* start Records to process *
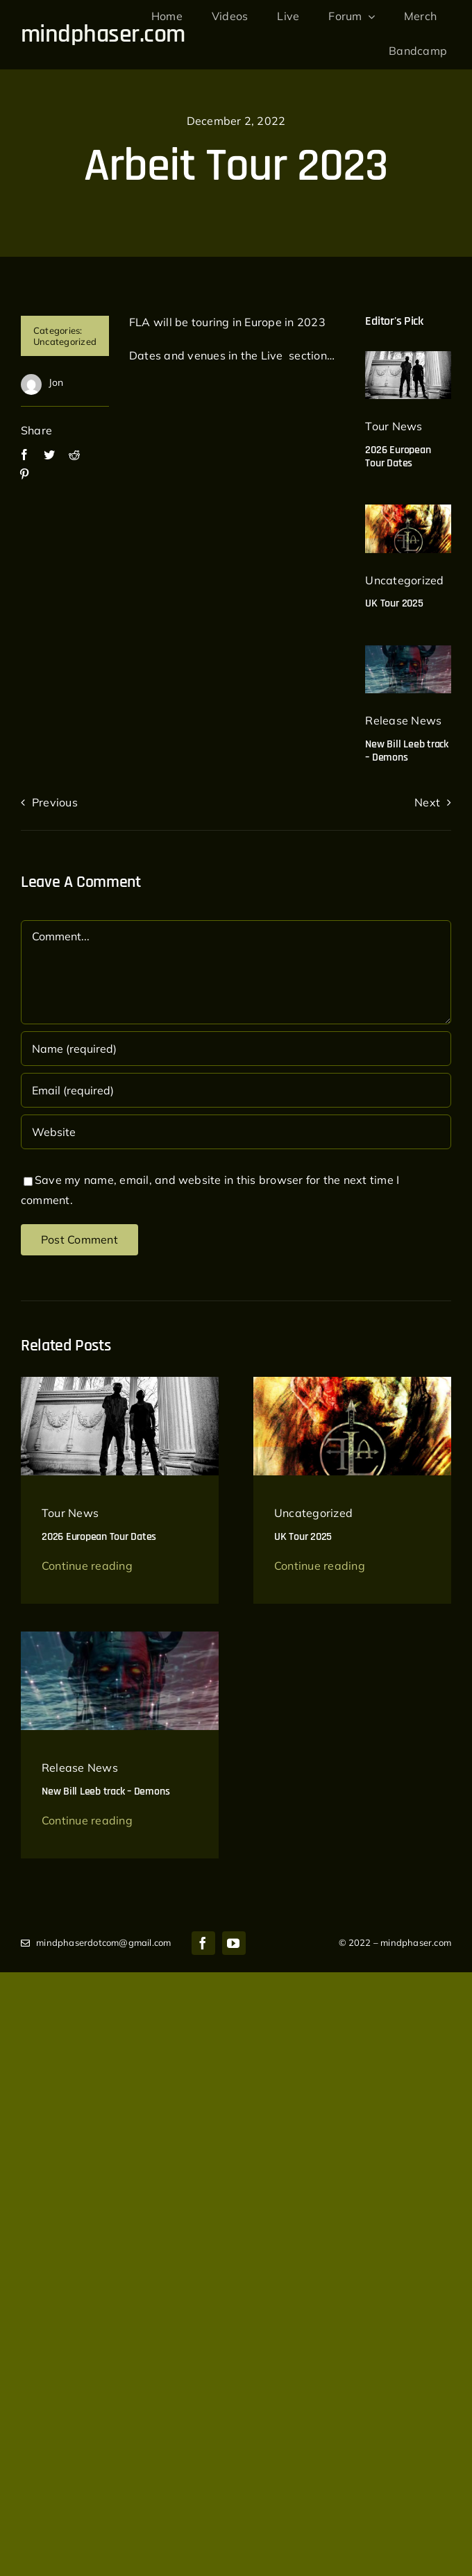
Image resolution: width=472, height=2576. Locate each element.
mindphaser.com (103, 34)
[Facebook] (24, 455)
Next (427, 802)
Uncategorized (64, 341)
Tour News (393, 426)
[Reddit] (74, 455)
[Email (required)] (236, 1090)
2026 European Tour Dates (397, 457)
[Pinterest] (24, 474)
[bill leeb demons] (408, 651)
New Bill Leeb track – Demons (406, 751)
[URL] (236, 1132)
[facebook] (203, 1943)
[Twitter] (49, 455)
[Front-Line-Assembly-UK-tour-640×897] (408, 510)
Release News (403, 720)
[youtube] (234, 1943)
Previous (55, 802)
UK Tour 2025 (394, 603)
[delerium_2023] (408, 357)
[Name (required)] (236, 1048)
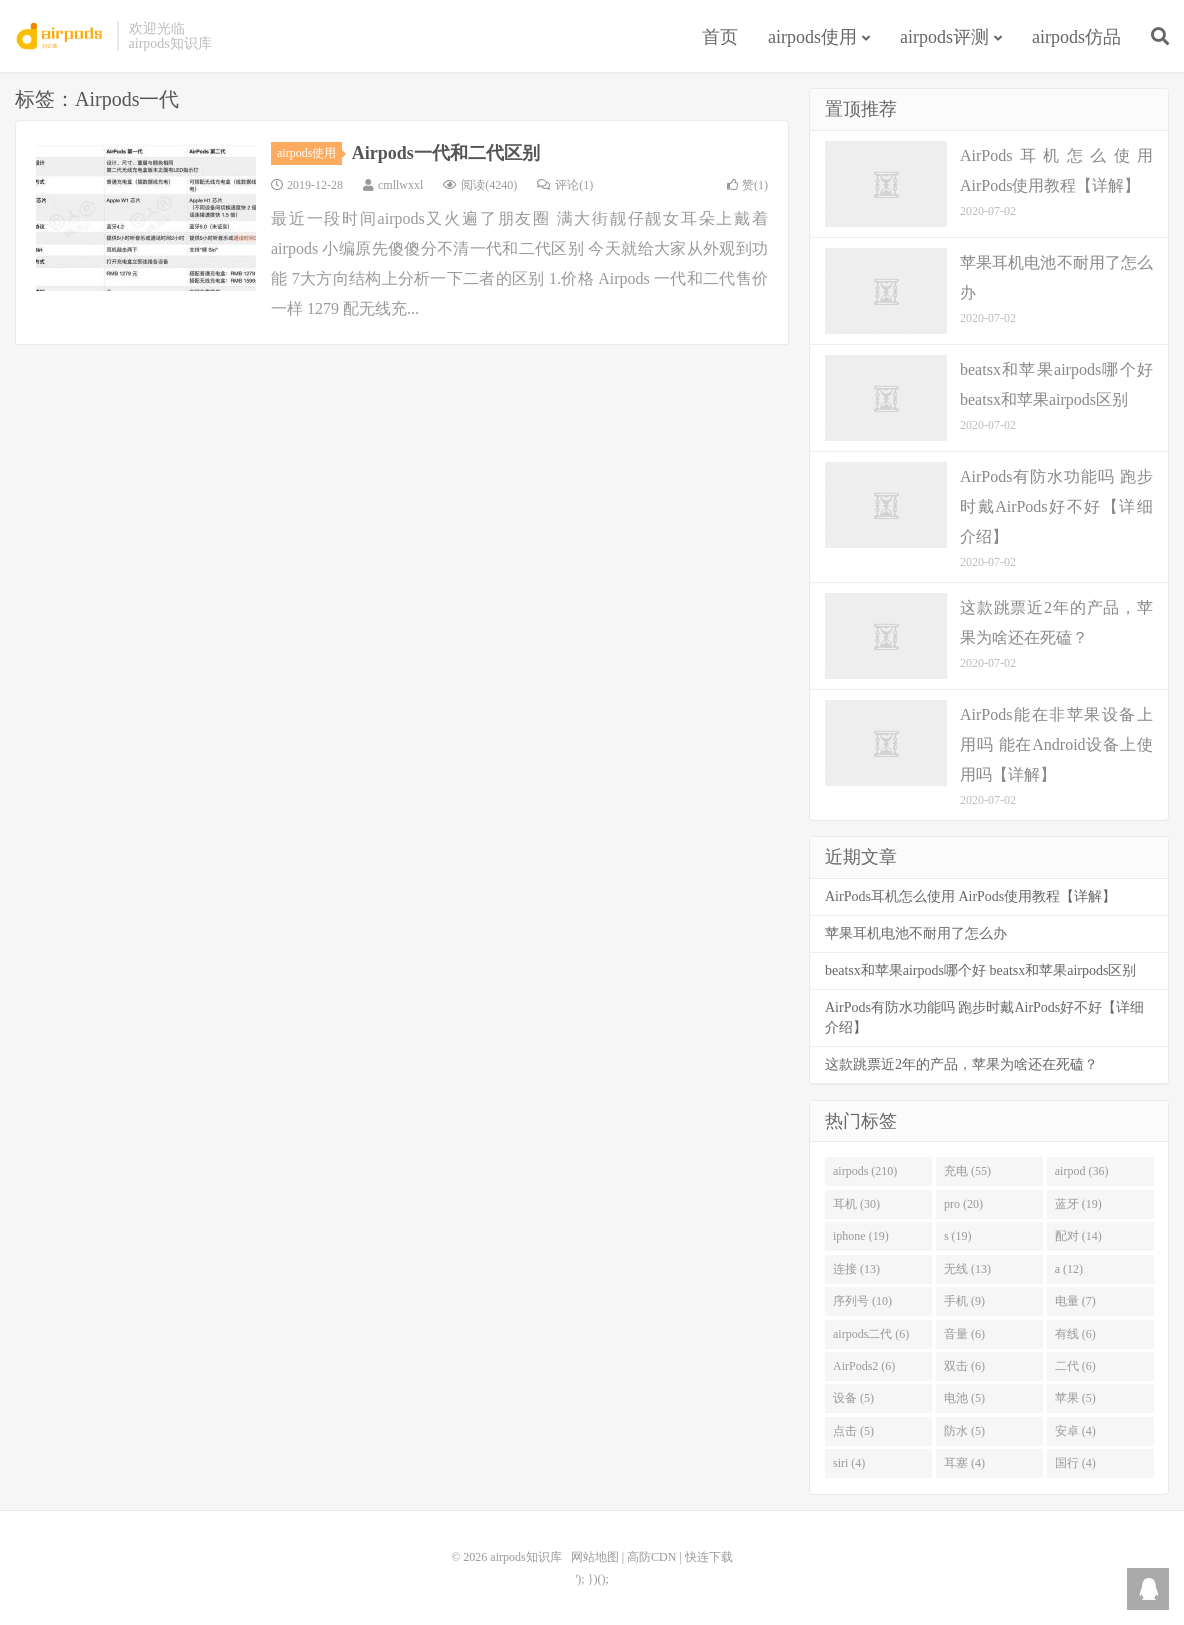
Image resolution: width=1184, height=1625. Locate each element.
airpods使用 (812, 37)
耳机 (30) (856, 1204)
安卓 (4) (1075, 1431)
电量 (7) (1075, 1301)
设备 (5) (853, 1398)
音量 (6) (964, 1334)
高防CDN (651, 1557)
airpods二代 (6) (871, 1334)
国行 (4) (1075, 1463)
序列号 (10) (862, 1301)
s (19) (958, 1236)
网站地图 (595, 1557)
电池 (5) (964, 1398)
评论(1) (565, 185)
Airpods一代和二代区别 (446, 153)
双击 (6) (964, 1366)
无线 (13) (967, 1269)
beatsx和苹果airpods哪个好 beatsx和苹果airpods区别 (980, 970)
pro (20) (963, 1204)
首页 (720, 37)
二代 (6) (1075, 1366)
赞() (747, 185)
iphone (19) (861, 1236)
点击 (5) (853, 1431)
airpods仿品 (1076, 37)
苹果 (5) (1075, 1398)
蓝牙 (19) (1078, 1204)
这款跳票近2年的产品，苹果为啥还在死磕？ (961, 1064)
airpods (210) (865, 1171)
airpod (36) (1082, 1171)
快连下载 (709, 1557)
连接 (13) (856, 1269)
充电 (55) (967, 1171)
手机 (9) (964, 1301)
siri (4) (849, 1463)
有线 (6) (1075, 1334)
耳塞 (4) (964, 1463)
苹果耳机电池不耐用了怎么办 (916, 933)
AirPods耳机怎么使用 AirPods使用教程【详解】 (970, 896)
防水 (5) (964, 1431)
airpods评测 (944, 37)
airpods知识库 (61, 36)
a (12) (1069, 1269)
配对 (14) (1078, 1236)
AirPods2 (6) (864, 1366)
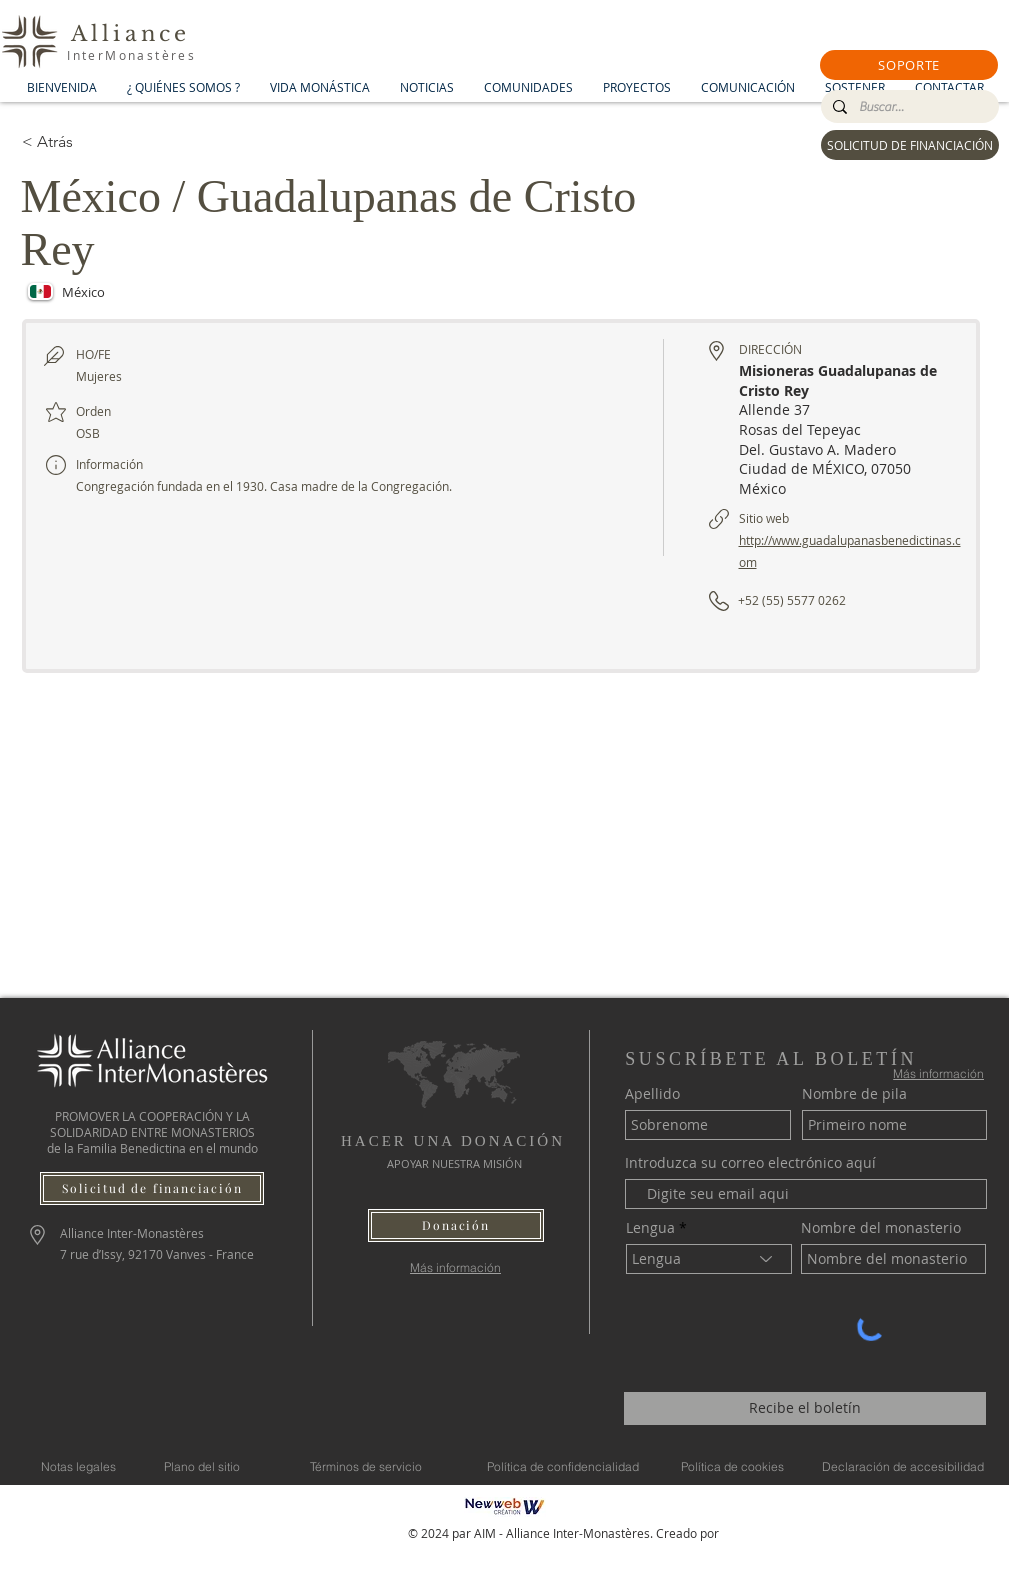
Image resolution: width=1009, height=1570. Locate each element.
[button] (909, 65)
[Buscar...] (908, 107)
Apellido (652, 1094)
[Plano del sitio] (202, 1467)
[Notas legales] (78, 1467)
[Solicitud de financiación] (152, 1188)
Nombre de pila (854, 1094)
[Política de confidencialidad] (563, 1467)
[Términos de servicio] (366, 1467)
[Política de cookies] (733, 1467)
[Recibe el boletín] (805, 1408)
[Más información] (455, 1267)
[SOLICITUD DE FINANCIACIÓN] (910, 145)
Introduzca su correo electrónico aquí (750, 1163)
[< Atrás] (93, 142)
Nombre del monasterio (881, 1228)
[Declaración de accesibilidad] (903, 1467)
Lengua (650, 1228)
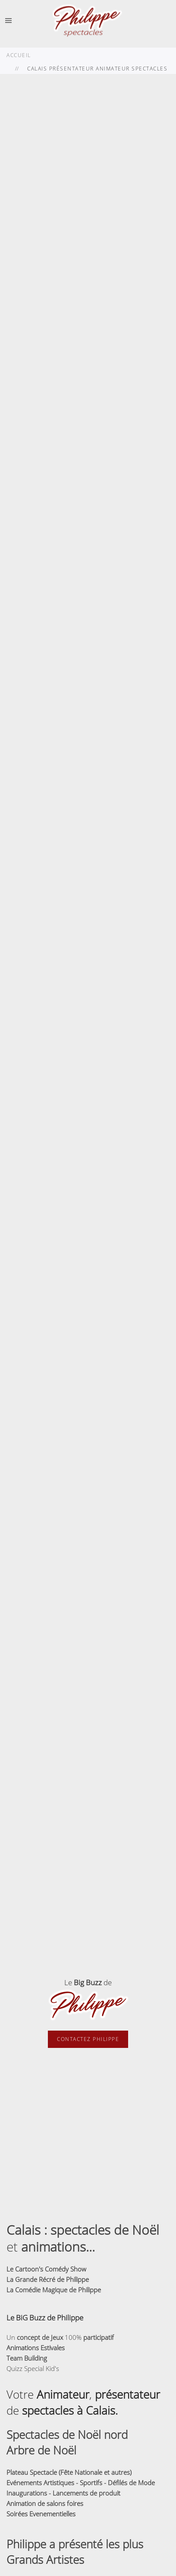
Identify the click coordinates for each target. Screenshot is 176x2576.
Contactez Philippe (88, 2039)
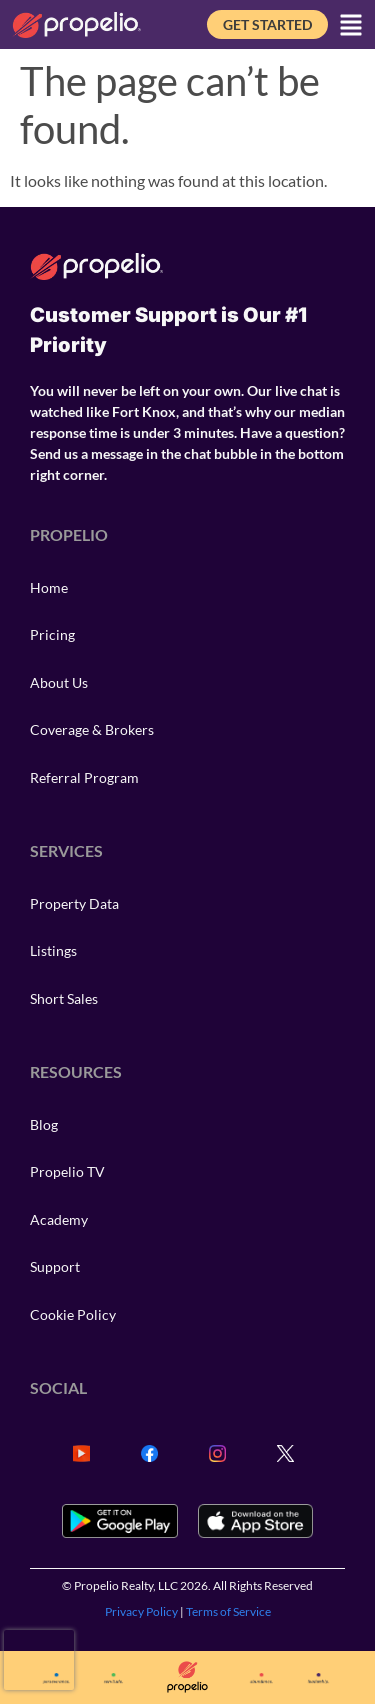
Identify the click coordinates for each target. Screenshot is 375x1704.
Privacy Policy (141, 1611)
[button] (351, 25)
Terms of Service (228, 1611)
* end Records to process *
Set problem:
Can you rewrite every item with "Locate each element" changed to "Find each element" and nothing else altered? Leave out the picture lines.

Completed task:
Image resolution: width=472, height=2576. Find each element.
mindphaser.com (103, 34)
[Facebook] (24, 455)
Next (427, 802)
Uncategorized (64, 341)
Tour News (393, 426)
[Reddit] (74, 455)
[Email (required)] (236, 1090)
2026 European Tour Dates (397, 457)
[Pinterest] (24, 474)
[bill leeb demons] (408, 651)
New Bill Leeb track – Demons (406, 751)
[URL] (236, 1132)
[facebook] (203, 1943)
[Twitter] (49, 455)
[Front-Line-Assembly-UK-tour-640×897] (408, 510)
Release News (403, 720)
[youtube] (234, 1943)
Previous (55, 802)
UK Tour 2025 (394, 603)
[delerium_2023] (408, 357)
[Name (required)] (236, 1048)
Image resolution: width=1184, height=1625. Find each element.
airpods使用 (812, 37)
耳机 (30) (856, 1204)
安卓 (4) (1075, 1431)
电量 (7) (1075, 1301)
设备 (5) (853, 1398)
音量 (6) (964, 1334)
高防CDN (651, 1557)
airpods二代 (6) (871, 1334)
国行 (4) (1075, 1463)
序列号 (10) (862, 1301)
s (19) (958, 1236)
网站地图 (595, 1557)
电池 (5) (964, 1398)
评论(1) (565, 185)
Airpods一代和二代区别 (446, 153)
双击 (6) (964, 1366)
无线 (13) (967, 1269)
beatsx和苹果airpods哪个好 beatsx和苹果airpods区别 (980, 970)
pro (20) (963, 1204)
首页 (720, 37)
二代 (6) (1075, 1366)
赞() (747, 185)
iphone (19) (861, 1236)
点击 (5) (853, 1431)
airpods仿品 (1076, 37)
苹果 (5) (1075, 1398)
蓝牙 (19) (1078, 1204)
这款跳票近2年的产品，苹果为啥还在死磕？ (961, 1064)
airpods (210) (865, 1171)
airpod (36) (1082, 1171)
快连下载 (709, 1557)
连接 (13) (856, 1269)
充电 (55) (967, 1171)
手机 (9) (964, 1301)
siri (4) (849, 1463)
有线 (6) (1075, 1334)
耳塞 (4) (964, 1463)
苹果耳机电池不耐用了怎么办 (916, 933)
AirPods耳机怎么使用 AirPods使用教程【详解】 (970, 896)
防水 (5) (964, 1431)
airpods评测 (944, 37)
airpods知识库 (61, 36)
a (12) (1069, 1269)
配对 (14) (1078, 1236)
AirPods2 (6) (864, 1366)
Image resolution: width=1009, height=1570. Find each element.
[button] (909, 65)
[Buscar...] (908, 107)
Apellido (652, 1094)
[Plano del sitio] (202, 1467)
[Notas legales] (78, 1467)
[Solicitud de financiación] (152, 1188)
Nombre de pila (854, 1094)
[Política de confidencialidad] (563, 1467)
[Términos de servicio] (366, 1467)
[Política de cookies] (733, 1467)
[Recibe el boletín] (805, 1408)
[Más información] (455, 1267)
[SOLICITUD DE FINANCIACIÓN] (910, 145)
Introduzca su correo electrónico aquí (750, 1163)
[< Atrás] (93, 142)
Nombre del monasterio (881, 1228)
[Declaración de accesibilidad] (903, 1467)
Lengua (650, 1228)
Identify the click coordinates for each target. Screenshot is 176x2576.
Contactez Philippe (88, 2039)
Identify the click coordinates for each target. Screenshot is 375x1704.
Privacy Policy (141, 1611)
[button] (351, 25)
Terms of Service (228, 1611)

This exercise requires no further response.